The CFI has studied hiker traffic on Colorado’s highest peaks since 2014, using a combination of remote thermal sensors and mathematical modeling to estimate how many people venture up the state’s Fourteeners every year. The organization estimates that visitors logged 303,000 hiker-days on those 58 peaks in 2021. That’s a drop of 27% from 2020, when pandemic closures and travel restrictions drove hikers to collectively spend 415,000 days on the mountains over the course of the year, though last year’s statistic still towers about the 288,000 days that visitors spent on Fourteeners in 2019.
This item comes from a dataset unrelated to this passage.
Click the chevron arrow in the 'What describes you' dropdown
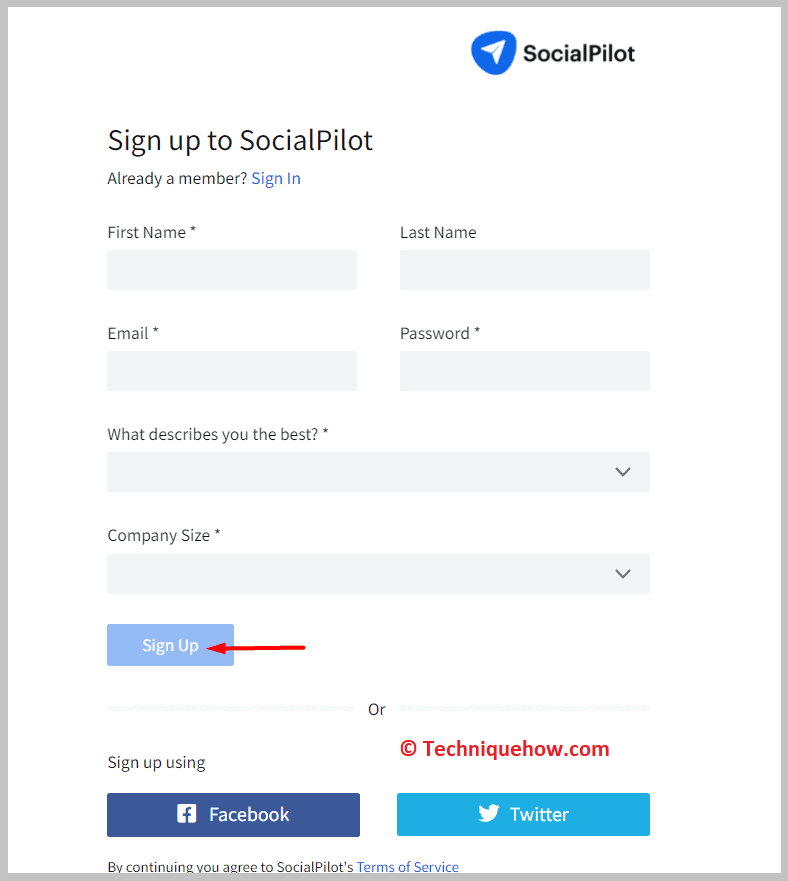788x881 pixels. (x=623, y=472)
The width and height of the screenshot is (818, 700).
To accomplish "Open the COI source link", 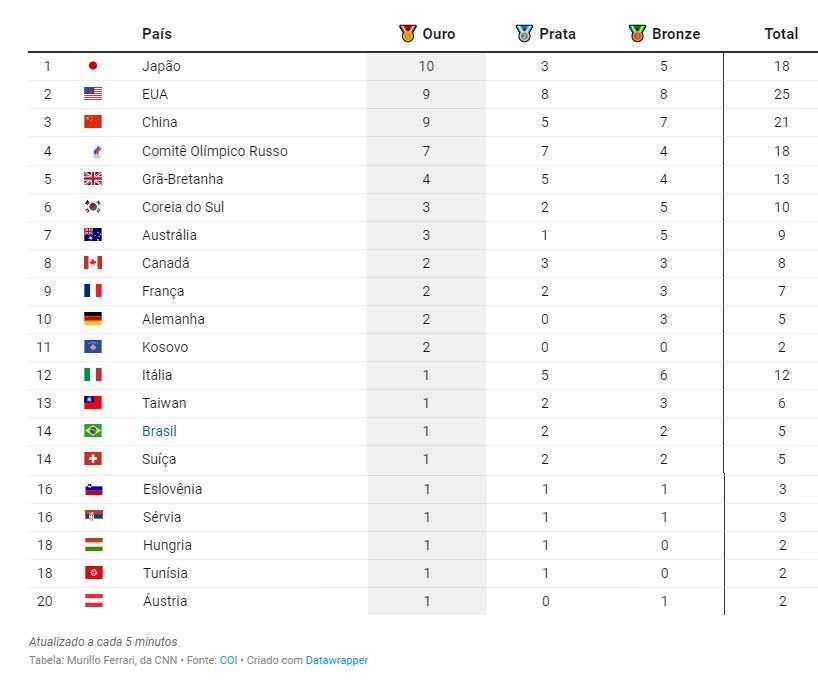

Behind the drop were several notable closures and new regulations that took effect in 2021. Last summer, landowner John Reiber closed access to privately-owned Democrat, Lincoln, and Bross, citing concerns about litigation from hikers who wandered dangerously close to old mining infrastructure. (Although the summit to Bross is closed indefinitely, the Decalibron Loop brings hikers close to the top.) The loop has since reopened, but the two-month closure heavily impacted visitor numbers; the CFI estimates that the Mosquito Range, where the peaks are located, saw a 65% drop in visitation.
New parking restrictions, aimed at managing pandemic-era crowds, also contributed to the decline. Quandary Peak saw a 29% drop in visitation following the announcement of new rules that required high-season visitors to fork over as much as $50 for a parking permit, show up in the late afternoon, or take a shuttle, while restrictions on parking on the access road to Grays and Torreys slashed visitors to those by about 38%. Only the 13 peaks split between the Elk Mountains and Sangre de Cristos saw an increase in visitation.
Welcoming visitors to Colorado’s Fourteeners has long been a balancing act for land managers. Although Fourteeners drive millions of dollars in visitor spending—$82.2 million in 2021 alone, the CFI estimates—they’ve also drawn crowds to some of the state’s most fragile landscapes. In 2015, the CFI reported that building out Fourteeners’ trail networks to properly accommodate crowds would cost roughly $24 million.